Can you quote the lines below exactly, starting at the line with "Logare (239, 467)" and going through the last one?

========================

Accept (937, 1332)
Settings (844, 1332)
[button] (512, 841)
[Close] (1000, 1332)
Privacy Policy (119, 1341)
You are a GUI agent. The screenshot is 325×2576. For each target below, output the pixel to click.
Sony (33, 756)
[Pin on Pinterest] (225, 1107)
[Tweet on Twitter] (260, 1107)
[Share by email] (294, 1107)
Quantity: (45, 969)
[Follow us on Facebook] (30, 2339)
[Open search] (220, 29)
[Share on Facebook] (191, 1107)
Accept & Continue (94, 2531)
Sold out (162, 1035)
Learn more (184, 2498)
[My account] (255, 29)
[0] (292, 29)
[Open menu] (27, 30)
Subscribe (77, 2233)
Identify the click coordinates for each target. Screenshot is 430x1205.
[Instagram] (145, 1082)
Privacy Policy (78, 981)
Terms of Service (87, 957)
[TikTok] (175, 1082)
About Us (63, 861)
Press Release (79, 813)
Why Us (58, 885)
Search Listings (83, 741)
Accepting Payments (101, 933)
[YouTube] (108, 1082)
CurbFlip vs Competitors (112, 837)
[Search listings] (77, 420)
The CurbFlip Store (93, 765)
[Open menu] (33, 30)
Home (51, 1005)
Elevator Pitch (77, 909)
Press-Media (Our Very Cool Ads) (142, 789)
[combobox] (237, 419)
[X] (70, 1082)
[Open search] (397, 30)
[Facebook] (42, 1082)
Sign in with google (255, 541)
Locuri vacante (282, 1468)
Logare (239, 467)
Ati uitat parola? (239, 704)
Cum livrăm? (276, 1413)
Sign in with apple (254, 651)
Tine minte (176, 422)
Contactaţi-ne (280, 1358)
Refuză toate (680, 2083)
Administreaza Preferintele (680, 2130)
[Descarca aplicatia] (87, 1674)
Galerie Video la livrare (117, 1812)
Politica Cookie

========================

Written response —
Logare (239, 467)
Ati uitat parola? (239, 704)
Cum livrăm? (276, 1413)
Sign in with apple (254, 651)
Tine minte (176, 422)
Contactaţi-ne (280, 1358)
Refuză toate (680, 2083)
Administreaza Preferintele (680, 2130)
[Descarca aplicatia] (87, 1674)
Galerie Video la livrare (117, 1812)
Politica Cookie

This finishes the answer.